Encouraging small site development

Brian Berry explains how planning reforms could improve on the current lack of available small sites, while speeding up housing delivery.

I’ve written about the importance of a reinvigorated small and medium-sized (SME) housebuilding sector to the overall health of our industry a number of times in this column. More than anything else, this will require many more opportunities for smaller scale development than the market and the planning system currently tend to allow.

The lack of available and viable small sites is seriously constraining the growth of SME builders. The results of the FMB House Builders’ Survey 2017, the only annual snapshot of SME housebuilders in England, show that nearly two-thirds of SMEs think that the lack of available and viable land is a major barrier to their ability to increase output. This was the most commonly-cited barrier for SMEs for the third year in a row and, worryingly, over half of SMEs said that they believe the number of available small sites is actually decreasing.

There are issues in the planning system which clearly need to be addressed if we are to encourage more small site development. For starters, there is a tendency for local plans to be overwhelmingly focused on identifying and allocating larger, strategic sites. Indeed, this may be the most significant factor behind the perceived scarcity of small site opportunities. As such, the proposal in the Government’s Housing White Paper that a certain percentage of sites, or even (as the FMB has argued for) a certain proportion of housing delivery, allocated in a local plan be given over to sites of less than half a hectare could be the most important planning reform for small scale developers in recent times.

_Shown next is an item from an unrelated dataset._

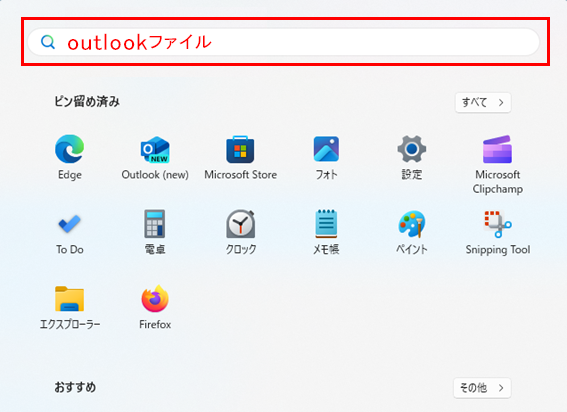Open クロック clock app

pos(240,224)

There could also be a positive role to play here for the sometimes-maligned neighbourhood planning regime. Anecdotal evidence suggests that neighbourhood plans tend to be more likely to allocate small sites over large sites, but the FMB believes that the potential for this must be more clearly highlighted within, and built into, the process of neighbourhood planning. FMB members suggest that they would be generally keen to engage with neighbourhood planning groups to discuss potential opportunities. As such, we could suggest that a call to locally-based housebuilders for sites should be part of the official guidance on neighbourhood planning.

A lot more opportunities for small builders would be created if the Government goes ahead with other proposals in its Housing White Paper, which would allow for more natural growth of villages. Small sites in good locations for housing in and around villages allow for the sustainable growth of these villages. Yet, these sites are typically ignored by local authorities, which often seem to favour larger sites that may require less resources and cause less of a political headache (per unit) than several smaller sites.

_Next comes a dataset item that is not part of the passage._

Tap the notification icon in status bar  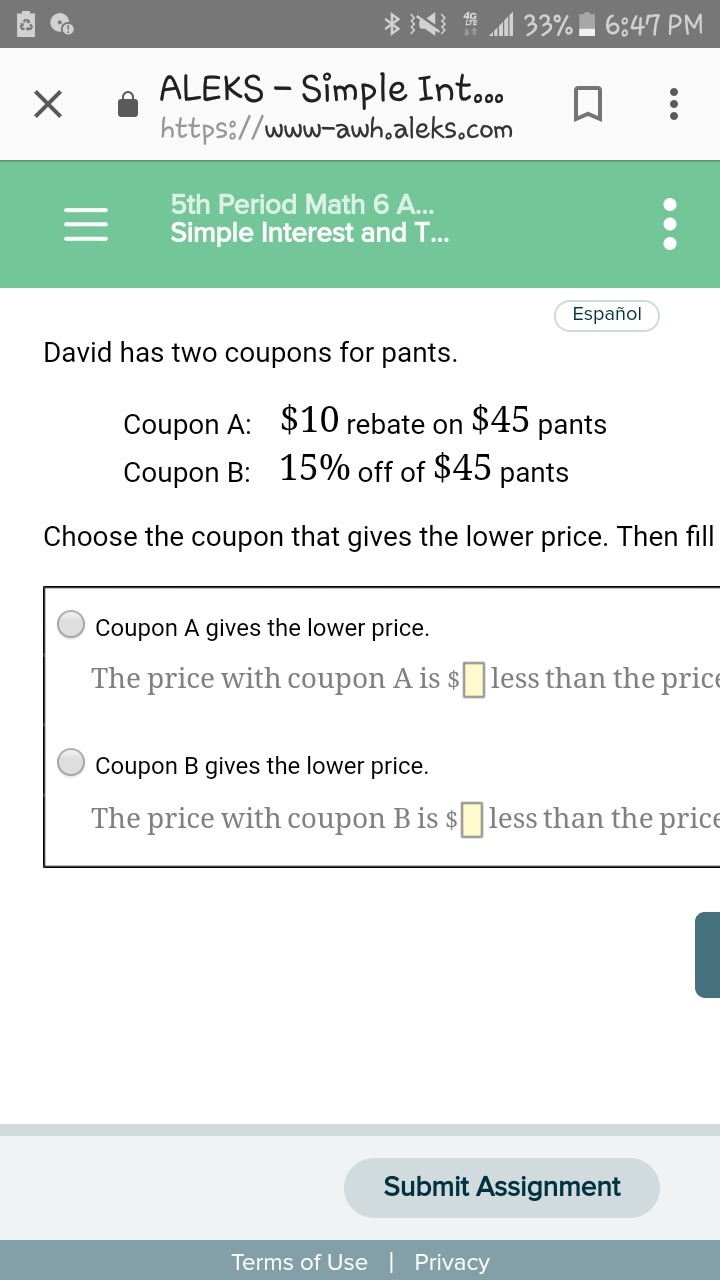click(x=62, y=24)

Though resistance to development in small villages can be strong, given the choice, local residents would often prefer the development of a number of smaller sites to the imposition of much larger developments. Allowing this choice to be presented more clearly could help achieve preferred outcomes all around.

The findings of the FMB House Builders’ Survey 2017 demonstrate how crucial it is that the Government now acts on its own proposals to drive an increase in opportunities for small site development and greater participation in the market by smaller firms.

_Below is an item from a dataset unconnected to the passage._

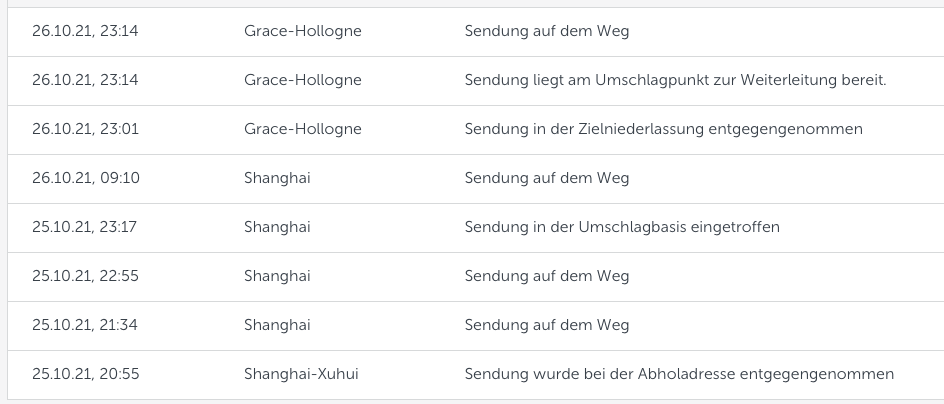Click the timestamp 26.10.21, 23:01
The image size is (944, 404).
[85, 129]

For all the reasons outlined above, the Housing White Paper was a step in the right direction in this regard. The document rightly highlights the need to diversify the housebuilding sector so that it is less reliant on a select few large housebuilders. In order to do this, we need the Government to commit to its proposals. The Government must now take these steps to alleviate the barriers facing SME builders and begin to improve the availability of, and speed up the planning process for, small sites.